If you want to visit Le Mont Saint Michel (and you should definitely see it at some point!) drive southwest for about 1 hour and 45 minutes. It’s a long drive, but well worth it. Bayeux is a good base for this as well.

If you’ve rented a car in Paris, going back from Bayeux will take about 3 hours. If you prefer to take a train from Paris to Rouen and rent a car there, that will only take an hour and a half for the train ride. The drive from Bayeux back to Rouen will take an hour and a half. You can stay an additional night in Rouen then head back to Paris the next day.
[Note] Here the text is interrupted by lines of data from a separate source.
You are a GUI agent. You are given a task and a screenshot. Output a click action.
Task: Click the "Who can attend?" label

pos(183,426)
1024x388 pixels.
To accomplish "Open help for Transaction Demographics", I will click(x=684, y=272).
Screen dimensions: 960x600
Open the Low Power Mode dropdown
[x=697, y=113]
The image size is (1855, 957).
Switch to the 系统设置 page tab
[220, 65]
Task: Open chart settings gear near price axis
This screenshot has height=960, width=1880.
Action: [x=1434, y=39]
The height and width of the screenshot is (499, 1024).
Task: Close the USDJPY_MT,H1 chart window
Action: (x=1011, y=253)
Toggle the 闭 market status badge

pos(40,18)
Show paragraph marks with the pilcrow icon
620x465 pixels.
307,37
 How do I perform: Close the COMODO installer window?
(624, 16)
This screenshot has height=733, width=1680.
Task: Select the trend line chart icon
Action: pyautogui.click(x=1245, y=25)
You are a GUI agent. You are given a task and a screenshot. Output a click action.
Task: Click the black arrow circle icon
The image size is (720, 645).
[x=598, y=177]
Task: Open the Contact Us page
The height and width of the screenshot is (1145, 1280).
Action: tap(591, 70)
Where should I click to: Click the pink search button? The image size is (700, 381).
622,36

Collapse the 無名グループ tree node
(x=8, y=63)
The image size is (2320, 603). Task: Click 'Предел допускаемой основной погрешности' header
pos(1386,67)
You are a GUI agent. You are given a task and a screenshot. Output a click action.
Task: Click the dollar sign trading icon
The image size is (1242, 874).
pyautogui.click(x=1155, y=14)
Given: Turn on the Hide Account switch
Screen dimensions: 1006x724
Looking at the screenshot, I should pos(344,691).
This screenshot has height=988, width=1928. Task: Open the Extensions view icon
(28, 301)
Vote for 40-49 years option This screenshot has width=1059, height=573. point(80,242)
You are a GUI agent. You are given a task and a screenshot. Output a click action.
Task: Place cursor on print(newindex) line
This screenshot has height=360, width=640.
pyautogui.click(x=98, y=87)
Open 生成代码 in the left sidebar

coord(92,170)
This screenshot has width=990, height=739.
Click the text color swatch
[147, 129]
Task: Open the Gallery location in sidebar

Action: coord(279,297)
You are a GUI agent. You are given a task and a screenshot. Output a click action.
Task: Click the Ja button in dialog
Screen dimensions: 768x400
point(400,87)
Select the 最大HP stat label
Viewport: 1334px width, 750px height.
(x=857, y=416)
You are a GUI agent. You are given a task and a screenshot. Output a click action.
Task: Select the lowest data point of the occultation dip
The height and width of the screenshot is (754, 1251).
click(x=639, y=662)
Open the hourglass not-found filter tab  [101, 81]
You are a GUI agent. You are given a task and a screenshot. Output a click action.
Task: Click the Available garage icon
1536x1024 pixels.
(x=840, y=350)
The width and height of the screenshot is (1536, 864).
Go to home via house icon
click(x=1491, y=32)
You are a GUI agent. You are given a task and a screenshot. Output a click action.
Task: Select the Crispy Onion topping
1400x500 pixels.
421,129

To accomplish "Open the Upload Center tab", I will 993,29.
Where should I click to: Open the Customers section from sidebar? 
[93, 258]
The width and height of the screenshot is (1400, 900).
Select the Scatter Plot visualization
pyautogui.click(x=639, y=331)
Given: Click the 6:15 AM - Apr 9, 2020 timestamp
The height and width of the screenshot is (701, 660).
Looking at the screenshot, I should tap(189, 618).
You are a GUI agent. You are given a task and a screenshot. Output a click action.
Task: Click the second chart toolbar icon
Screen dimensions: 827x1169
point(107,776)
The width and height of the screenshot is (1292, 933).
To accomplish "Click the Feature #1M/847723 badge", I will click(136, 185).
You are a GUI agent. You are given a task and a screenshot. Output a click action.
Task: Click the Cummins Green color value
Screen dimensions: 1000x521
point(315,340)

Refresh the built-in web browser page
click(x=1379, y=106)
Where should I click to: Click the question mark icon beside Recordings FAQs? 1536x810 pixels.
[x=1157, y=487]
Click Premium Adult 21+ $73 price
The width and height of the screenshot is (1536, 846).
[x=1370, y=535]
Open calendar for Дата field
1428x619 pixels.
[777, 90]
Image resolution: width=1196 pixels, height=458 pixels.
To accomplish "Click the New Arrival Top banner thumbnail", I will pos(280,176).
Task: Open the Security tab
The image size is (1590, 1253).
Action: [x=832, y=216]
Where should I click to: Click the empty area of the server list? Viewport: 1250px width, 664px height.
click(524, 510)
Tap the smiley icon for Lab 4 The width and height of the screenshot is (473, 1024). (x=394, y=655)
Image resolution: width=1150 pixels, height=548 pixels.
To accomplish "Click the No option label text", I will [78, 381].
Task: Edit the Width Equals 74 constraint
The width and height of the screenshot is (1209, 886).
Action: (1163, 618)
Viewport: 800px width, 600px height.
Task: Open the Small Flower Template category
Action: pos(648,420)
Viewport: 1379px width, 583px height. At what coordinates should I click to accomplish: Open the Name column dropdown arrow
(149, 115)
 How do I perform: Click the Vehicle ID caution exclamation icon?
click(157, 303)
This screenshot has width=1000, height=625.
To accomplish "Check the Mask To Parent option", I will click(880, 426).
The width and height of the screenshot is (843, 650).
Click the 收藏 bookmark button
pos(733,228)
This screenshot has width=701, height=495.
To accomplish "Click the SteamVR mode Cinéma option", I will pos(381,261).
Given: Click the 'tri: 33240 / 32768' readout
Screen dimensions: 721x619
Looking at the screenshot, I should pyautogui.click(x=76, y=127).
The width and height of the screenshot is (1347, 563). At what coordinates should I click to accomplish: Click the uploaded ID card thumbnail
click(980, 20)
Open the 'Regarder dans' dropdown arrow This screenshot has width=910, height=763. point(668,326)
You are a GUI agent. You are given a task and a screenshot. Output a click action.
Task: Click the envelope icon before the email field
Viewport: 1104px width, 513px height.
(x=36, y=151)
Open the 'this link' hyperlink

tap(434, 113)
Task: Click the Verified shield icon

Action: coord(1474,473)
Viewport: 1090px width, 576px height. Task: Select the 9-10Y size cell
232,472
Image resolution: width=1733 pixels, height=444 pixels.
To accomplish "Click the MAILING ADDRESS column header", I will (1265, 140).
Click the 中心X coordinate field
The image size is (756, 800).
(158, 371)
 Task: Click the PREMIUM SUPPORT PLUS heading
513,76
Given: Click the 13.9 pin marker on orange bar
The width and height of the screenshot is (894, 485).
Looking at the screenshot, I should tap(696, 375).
Heading north can be unforgettable!

 

4 Comments

  1. I highly recommend Etretat. That hike up the hill is a killer but the views are worth it! Imagine standing in the same spot where Monet painted.

    • Hi Cathi, I loved Etretat, too! It has a small-town feeling, then once you go up to the hillside you are so right, the view makes it worth it. In fact, the views are wonderful from the bottom, too! I’d love to go back.

  2. Mont St. Michel is really well worth visiting. I only wish I had more time to visit, but running the D-day marathon along the beaches of Normandy was quite a memorable experience! I was able to run with other locals who welcomed me into their group!

    • Hi John, that sounds like an amazing experience for you! I’m glad you got to see le Mont St. Michel, too. I hope you can go back and spend more time there. It’s pretty impressive, even if it’s so popular with tourists!